It irks me to not immediately fall asleep after a long day at the wheel. I used my final waking hours to get a look at Friday’s possible setup. I wanted to go to south central Kansas, around Medicine Lodge. It is a relatively large village in the area, the site of a treaty signed and misplaced a long time ago. I had taken the first room I could find because I did not want to listen to my car, the Cubs, Giants, or Royals another second. In my quest for excellence in photography and science, I have spent more nights on Wyatt Earp Boulevard than on Bourbon Street and while the smells could not be more dissimilar the rates are more or less the same. Due to the dominant feedlot industry, it is an ill wind that blows from just about every direction, so I opt for the hermetically-sealed rooms, preferably smoking. Turn the volume on the fan up, for good measure. At least there were no bedbugs that I could locate. I’m talking to you, Norway.
I slept in for the first time on the trip because I was close to my target area. Breakfast was Fruit Loops, gravy on the side. The satellite loop showed that my target area was buried in thick cirrus, which required a fresh paradigm. Cirrus is bad news because it causes downward motion in the atmosphere and reduces the heat at the surface. It can drive one to gravy. I spent three hours after breakfast packing the car, looking at the data as it came in, and trying to figure out how this situation would work out.
SPC kept the faith, maybe from inertia; enhanced risk, increasing moisture, adequate winds, and so forth. I put my faith in the satellite loop, which showed clear skies spreading into northern Kansas, and the surface observations that showed Gulf moisture oozing into central Kansas. The low level winds would be favorable for rotating storms. I left town at 11am for Great Bend, but slowly. This aggravated some of my fellow motorists since I was only ten miles/hour above the posted limit. Low-level moisture was abundant, even to the naked eye. There were scattered cumulus clouds all over the area. I was where I would want to be if I was not there, if you know what I mean. And I would have good data via the internet for this chase.

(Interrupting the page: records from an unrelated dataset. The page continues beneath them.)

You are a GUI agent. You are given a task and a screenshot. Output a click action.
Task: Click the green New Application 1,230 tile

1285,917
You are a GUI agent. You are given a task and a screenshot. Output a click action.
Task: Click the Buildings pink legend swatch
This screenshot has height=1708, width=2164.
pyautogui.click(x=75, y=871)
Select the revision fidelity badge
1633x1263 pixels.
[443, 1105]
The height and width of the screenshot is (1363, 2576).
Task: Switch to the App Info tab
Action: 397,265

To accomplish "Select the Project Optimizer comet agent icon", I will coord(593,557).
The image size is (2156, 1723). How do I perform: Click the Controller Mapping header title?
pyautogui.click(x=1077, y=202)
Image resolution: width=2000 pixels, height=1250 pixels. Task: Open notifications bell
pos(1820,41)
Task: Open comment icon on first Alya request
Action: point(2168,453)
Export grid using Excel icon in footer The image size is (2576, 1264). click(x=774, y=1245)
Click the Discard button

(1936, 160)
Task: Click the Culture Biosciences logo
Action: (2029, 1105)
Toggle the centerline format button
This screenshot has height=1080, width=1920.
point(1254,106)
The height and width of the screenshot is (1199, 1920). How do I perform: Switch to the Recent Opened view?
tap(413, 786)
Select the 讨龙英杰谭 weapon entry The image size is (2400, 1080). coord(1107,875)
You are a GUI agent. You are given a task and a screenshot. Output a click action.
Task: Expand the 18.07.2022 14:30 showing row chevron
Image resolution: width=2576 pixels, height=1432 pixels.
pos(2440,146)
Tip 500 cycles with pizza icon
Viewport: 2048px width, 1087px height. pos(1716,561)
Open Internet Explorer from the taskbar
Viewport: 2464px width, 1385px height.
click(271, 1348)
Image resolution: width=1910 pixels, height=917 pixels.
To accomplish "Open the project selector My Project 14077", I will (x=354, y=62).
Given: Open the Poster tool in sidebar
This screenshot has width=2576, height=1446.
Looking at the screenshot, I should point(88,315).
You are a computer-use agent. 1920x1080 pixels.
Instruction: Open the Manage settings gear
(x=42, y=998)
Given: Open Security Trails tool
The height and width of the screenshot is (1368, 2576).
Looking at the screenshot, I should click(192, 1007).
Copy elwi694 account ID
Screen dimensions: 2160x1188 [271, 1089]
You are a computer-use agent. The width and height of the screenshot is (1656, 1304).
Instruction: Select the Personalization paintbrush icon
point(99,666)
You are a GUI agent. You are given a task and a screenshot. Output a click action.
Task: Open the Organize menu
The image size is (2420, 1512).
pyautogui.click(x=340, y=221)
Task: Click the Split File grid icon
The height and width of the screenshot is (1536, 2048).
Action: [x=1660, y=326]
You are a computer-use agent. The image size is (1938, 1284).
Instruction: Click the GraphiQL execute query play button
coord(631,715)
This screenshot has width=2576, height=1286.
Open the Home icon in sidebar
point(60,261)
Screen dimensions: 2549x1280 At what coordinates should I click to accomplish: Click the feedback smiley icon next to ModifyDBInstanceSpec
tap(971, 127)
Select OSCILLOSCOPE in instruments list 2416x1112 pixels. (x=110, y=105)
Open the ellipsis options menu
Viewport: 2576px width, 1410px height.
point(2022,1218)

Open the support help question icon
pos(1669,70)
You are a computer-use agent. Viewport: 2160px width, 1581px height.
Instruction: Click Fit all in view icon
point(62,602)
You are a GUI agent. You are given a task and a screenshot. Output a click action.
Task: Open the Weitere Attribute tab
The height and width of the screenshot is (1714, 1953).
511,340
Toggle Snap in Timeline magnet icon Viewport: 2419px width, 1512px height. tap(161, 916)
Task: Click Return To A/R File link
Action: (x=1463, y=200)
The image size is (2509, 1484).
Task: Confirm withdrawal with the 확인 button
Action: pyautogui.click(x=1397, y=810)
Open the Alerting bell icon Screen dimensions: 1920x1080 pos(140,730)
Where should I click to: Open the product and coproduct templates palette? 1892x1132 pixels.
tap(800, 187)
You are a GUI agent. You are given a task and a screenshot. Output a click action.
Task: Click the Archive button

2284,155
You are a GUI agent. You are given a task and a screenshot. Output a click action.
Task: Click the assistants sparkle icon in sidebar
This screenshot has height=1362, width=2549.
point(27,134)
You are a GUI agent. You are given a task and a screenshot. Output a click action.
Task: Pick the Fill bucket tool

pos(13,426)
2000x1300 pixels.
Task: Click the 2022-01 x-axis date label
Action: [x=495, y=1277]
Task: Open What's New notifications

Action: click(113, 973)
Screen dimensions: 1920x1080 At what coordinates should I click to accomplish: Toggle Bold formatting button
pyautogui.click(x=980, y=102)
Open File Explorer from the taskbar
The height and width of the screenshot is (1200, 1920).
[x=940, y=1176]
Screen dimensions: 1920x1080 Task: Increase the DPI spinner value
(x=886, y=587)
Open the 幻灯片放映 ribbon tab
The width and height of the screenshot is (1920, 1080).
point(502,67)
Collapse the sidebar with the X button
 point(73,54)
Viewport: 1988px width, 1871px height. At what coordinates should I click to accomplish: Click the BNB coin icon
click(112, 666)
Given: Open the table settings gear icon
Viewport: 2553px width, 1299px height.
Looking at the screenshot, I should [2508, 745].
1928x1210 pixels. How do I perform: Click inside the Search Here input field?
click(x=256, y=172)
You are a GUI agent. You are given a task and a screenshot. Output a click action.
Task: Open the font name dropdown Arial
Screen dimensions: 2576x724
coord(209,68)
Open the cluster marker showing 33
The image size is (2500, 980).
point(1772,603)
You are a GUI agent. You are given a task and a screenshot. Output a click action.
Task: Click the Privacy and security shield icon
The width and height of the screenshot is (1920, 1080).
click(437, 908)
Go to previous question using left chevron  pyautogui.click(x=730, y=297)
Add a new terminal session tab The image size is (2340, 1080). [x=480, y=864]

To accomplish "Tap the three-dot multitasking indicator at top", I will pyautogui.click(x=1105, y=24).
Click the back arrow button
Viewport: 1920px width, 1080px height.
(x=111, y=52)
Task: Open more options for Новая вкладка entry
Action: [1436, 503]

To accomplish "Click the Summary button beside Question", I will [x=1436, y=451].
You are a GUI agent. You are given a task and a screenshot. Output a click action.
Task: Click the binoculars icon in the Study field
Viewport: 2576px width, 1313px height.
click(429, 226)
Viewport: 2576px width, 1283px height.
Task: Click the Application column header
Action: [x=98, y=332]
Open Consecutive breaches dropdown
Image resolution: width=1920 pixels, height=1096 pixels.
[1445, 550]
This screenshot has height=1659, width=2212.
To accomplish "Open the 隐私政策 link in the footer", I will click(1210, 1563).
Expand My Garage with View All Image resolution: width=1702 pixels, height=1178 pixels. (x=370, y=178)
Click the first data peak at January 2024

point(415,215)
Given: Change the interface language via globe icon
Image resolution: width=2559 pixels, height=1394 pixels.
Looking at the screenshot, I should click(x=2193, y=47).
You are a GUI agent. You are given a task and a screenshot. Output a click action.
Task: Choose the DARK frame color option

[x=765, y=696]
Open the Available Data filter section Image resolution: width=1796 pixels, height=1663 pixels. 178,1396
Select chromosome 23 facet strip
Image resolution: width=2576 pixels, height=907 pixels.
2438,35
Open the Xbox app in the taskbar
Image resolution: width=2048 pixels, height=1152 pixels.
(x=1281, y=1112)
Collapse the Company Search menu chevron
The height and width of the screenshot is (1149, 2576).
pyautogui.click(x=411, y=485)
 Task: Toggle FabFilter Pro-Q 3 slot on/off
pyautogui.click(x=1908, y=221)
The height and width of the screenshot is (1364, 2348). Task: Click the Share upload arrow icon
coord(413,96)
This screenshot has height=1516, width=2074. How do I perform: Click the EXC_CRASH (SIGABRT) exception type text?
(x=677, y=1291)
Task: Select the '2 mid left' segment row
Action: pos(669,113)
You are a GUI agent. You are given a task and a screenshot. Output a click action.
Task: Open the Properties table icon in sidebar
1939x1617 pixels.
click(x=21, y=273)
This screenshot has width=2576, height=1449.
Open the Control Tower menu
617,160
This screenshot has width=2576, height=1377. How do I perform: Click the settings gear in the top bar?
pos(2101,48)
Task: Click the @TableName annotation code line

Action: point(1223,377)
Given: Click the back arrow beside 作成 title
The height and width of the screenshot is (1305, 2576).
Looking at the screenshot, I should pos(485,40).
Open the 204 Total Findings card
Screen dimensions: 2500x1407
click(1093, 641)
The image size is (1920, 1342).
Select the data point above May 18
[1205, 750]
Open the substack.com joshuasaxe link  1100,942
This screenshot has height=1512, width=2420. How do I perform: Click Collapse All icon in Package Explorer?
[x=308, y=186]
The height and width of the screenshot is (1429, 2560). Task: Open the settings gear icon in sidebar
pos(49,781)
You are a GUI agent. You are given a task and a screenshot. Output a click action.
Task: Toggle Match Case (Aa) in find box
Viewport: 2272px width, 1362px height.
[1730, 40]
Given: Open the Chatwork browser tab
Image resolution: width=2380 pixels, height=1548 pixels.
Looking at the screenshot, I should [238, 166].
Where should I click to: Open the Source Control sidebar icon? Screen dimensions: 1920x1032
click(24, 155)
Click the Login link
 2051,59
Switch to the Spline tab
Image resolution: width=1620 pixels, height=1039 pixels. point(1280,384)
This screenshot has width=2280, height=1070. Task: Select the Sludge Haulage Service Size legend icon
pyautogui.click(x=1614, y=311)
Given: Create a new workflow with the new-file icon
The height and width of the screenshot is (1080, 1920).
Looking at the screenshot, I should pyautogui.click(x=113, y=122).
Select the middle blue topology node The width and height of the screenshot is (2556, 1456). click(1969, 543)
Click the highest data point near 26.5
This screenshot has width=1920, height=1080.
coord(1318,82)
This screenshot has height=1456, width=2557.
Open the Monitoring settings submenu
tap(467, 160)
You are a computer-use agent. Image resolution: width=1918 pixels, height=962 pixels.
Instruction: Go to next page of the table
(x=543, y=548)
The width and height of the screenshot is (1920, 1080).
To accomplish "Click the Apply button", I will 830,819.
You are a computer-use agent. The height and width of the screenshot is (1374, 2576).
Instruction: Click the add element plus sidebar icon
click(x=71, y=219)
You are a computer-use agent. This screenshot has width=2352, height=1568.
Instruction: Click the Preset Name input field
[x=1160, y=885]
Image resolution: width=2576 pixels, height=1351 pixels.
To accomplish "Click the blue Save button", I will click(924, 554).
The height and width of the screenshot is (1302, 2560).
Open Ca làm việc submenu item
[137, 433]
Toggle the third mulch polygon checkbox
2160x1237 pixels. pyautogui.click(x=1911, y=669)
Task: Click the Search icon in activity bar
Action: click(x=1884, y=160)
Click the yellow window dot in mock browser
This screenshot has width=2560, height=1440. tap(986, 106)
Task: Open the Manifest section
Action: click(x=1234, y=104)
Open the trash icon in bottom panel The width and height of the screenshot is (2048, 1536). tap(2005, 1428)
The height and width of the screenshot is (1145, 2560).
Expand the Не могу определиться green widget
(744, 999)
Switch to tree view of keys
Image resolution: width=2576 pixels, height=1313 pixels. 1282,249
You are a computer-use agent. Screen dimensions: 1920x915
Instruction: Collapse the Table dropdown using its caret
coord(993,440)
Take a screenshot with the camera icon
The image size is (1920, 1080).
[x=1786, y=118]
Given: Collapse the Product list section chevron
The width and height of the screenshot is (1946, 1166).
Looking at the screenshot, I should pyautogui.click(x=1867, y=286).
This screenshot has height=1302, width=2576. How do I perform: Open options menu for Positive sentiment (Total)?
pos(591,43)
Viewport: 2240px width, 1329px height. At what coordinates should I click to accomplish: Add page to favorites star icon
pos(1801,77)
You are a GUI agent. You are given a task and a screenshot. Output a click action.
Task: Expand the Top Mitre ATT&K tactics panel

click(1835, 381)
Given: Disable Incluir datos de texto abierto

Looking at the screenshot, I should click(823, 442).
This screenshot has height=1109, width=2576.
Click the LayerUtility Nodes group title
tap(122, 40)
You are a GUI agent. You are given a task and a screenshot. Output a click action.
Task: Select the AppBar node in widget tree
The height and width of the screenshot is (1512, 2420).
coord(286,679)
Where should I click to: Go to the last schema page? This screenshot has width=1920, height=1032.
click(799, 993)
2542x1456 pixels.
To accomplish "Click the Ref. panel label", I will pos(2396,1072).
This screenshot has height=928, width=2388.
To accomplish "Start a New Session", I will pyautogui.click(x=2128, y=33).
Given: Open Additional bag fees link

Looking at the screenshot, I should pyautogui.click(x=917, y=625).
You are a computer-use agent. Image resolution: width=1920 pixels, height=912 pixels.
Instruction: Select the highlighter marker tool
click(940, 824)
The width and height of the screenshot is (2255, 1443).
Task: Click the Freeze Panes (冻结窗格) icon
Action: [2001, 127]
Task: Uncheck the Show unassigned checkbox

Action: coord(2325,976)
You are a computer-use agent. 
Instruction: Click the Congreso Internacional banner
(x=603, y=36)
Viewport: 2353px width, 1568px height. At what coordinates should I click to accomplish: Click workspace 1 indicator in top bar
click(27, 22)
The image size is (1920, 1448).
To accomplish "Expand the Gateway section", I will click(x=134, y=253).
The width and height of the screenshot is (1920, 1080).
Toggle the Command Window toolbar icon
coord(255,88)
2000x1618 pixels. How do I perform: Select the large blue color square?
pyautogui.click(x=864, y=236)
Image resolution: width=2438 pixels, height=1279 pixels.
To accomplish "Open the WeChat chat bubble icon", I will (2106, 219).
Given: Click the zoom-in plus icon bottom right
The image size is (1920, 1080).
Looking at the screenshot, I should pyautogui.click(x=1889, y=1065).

Larned had a few fast food places so I stopped for lunch and a break from the car. The storm-monger crowd had focused on northern Texas so I felt a little left out on the discussion boards. The high-resolution models consistently showed initiation by 3pm, north of Dodge City. These storms would become clusters and lines as they moved eastward to the eastern part of the state. Considering the state of numerical weather prediction when I got into this business, the progress is remarkable. But if the models were perfect we would print them in the daily paper and I could stay home. I should probably back off from the computer but I cannot look away. Mediocre thunderstorms composed a Poissonesque radarscape over far western Kansas during the early afternoon. These storms were not severe, but were a good indication that the new activity would form soon in the better airmass.
The best moisture curved from south central Kansas to the northwest, through Great Bend, toward some obscure coordinate east of Hill City. I watched the atmosphere, which hates us, evolve from the Santa Fe Trail Museum near Larned. There were developing storms to my south, around St. John, and a severe storm way out west near Goodland. I gave the southern cells a fair chance to develop, which they did not, and then headed north toward the interstate.
The storms started almost overhead around 2:30pm. A good forecast; the growing towers were beautiful bright white against unusually blue sky. I forgot to mention that my xmradio died. The storms would get my head back in the game, but it meant no static-free baseball, no new music, but no White Sox-tainted version of the Royals game. I would be alone. With my dark thoughts.
Anyway, the cells formed in a north-ish/south-ish line between Wakeeney and Hays. About this time, SPC issued the tornado watch and a half-hour later the first severe warning came out for Ellis County. I set up my camera for time-lapse north of Hays and recorded tornadogenesis failure. Shame, since it really had great character for almost 30 minutes. Another flank had developed to the northeast so I stopped shooting and took off for the new updraft. I saw a brief but substantial cone tornado at 5pm from this part of the storm. There was no place to pull off the road for a picture due to the local chasers in their pickups. There was a brief touchdown prior to this, and numerous reports afterward. From my perspective, the thing was wrapped in rain and life would be hard.